Abnormally speeded saccades to ipsilesional targets in patients with spatial neglect
Research output: Contribution to journal › Article
Colleges, School and Institutes
We mapped the distribution of saccadic reaction times (SRTs) in the visual field of patients with spatial neglect in order to characterise the topography of the bias in spatial orientation peculiar to this disorder. LED-generated stimuli were lit randomly in one of four positions (+/-5 degrees , +/-10 degrees , +/-20 degrees , +/-30 degrees ) along the horizontal meridian in blocks of either ipsilesional or contralesional presentations.
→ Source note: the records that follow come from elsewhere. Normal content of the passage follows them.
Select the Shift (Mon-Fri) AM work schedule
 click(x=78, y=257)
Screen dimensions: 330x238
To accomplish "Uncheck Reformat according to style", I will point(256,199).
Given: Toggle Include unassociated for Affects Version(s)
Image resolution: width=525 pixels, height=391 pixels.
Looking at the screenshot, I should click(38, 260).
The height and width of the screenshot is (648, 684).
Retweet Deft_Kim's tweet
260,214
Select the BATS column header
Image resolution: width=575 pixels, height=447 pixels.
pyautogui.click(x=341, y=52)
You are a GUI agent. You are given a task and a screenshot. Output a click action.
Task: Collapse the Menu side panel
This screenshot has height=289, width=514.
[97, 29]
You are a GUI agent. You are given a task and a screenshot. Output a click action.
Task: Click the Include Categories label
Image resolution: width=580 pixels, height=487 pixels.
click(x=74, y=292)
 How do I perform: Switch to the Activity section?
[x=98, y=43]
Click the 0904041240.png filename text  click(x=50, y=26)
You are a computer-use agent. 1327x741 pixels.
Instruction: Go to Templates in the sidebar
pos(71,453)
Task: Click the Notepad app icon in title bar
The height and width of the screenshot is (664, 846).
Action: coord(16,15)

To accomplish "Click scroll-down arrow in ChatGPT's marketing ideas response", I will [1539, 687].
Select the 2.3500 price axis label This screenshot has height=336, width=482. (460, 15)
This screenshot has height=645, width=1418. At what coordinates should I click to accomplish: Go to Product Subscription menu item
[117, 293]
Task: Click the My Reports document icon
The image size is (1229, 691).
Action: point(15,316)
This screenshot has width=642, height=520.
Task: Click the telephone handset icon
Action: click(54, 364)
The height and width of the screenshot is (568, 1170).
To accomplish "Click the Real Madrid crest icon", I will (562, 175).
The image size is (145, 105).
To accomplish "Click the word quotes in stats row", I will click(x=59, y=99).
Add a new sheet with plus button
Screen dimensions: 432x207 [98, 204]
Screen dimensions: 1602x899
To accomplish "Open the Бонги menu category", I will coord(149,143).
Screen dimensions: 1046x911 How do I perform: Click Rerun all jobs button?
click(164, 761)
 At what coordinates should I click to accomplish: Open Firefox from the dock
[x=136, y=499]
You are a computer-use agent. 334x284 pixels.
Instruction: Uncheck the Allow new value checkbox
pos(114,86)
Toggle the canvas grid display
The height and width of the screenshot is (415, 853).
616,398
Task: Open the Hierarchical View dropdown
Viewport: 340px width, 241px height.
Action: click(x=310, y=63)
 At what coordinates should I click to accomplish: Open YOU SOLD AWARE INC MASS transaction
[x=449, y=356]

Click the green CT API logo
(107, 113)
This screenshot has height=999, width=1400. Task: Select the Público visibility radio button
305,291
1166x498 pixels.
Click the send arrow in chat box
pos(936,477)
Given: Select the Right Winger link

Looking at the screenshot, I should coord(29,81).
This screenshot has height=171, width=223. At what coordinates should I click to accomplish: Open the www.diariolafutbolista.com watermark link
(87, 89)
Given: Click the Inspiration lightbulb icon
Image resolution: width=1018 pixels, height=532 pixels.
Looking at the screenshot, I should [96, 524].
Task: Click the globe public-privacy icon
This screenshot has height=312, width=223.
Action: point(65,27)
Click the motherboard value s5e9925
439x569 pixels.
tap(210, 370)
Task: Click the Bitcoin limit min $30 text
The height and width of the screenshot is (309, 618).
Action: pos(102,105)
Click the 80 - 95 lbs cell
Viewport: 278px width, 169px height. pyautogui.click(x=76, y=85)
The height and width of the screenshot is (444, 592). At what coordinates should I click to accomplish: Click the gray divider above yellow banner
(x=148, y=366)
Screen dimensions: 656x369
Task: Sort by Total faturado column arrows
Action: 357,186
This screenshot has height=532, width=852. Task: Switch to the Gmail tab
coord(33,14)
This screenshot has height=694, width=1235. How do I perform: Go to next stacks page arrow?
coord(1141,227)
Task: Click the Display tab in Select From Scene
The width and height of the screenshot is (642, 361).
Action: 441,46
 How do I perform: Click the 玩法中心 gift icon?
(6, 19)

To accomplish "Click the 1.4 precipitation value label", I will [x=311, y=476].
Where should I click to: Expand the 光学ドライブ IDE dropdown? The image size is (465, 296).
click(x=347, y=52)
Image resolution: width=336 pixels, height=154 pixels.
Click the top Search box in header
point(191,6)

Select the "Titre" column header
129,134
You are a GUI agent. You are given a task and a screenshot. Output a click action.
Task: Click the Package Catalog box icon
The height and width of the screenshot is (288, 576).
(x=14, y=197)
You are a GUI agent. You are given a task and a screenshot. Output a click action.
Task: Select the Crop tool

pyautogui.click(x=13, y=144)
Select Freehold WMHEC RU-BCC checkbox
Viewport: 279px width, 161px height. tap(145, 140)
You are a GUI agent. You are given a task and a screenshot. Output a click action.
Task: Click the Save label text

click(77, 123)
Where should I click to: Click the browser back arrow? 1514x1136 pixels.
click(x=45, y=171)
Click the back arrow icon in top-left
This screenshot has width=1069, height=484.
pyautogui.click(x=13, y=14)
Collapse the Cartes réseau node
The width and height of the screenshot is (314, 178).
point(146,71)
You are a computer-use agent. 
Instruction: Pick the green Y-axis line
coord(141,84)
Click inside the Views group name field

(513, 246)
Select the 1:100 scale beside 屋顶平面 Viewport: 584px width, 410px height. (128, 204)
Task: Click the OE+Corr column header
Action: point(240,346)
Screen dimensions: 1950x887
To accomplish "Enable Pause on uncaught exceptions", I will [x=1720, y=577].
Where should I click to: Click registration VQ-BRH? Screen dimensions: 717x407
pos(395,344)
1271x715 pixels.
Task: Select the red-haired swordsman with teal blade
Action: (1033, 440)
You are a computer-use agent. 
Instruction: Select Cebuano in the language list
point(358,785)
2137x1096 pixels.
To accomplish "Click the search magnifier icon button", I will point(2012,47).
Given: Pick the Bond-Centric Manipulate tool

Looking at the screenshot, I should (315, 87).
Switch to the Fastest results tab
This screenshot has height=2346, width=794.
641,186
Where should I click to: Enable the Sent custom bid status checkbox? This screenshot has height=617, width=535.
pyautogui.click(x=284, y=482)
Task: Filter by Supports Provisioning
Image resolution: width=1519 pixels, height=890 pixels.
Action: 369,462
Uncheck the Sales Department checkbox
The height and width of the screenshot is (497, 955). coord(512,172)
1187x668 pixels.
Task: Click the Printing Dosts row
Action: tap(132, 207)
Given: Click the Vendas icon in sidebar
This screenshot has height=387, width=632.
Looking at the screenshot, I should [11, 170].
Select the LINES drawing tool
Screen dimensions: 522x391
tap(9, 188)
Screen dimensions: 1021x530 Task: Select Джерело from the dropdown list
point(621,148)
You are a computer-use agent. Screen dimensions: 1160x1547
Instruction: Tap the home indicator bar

Patients were asked to move the gaze as quickly as possible from central fixation to target upon its appearance. Unlike control subjects, patients with neglect showed an asymmetric distribution of visuo-motor performance in the two hemifields with an increasing impairment in target detection and saccadic reaction at increasing eccentricities in the contralesional field. In contrast, in the ipsilesional field they showed abnormally speeded SRTs at 5 degrees and 10 degrees , outperforming even healthy subjects. Latency of saccades increased again at more peripheral ipsilesional locations (20 degrees and 30 degrees ) where there was also a tendency for a higher omission rate as compared to control groups. These results indicate that in neglect patients the spatial orientation bias, as witnessed by saccadic performance, specifically affects an off-centred sector of the ipsilesional space, and this is in keeping with evidence from a previous study using a manual RT paradigm. The generality of this phenomenon across different types of motor response suggests that it depends upon abnormal mechanisms of spatial coding interfering with perceptual processing and orienting behaviour.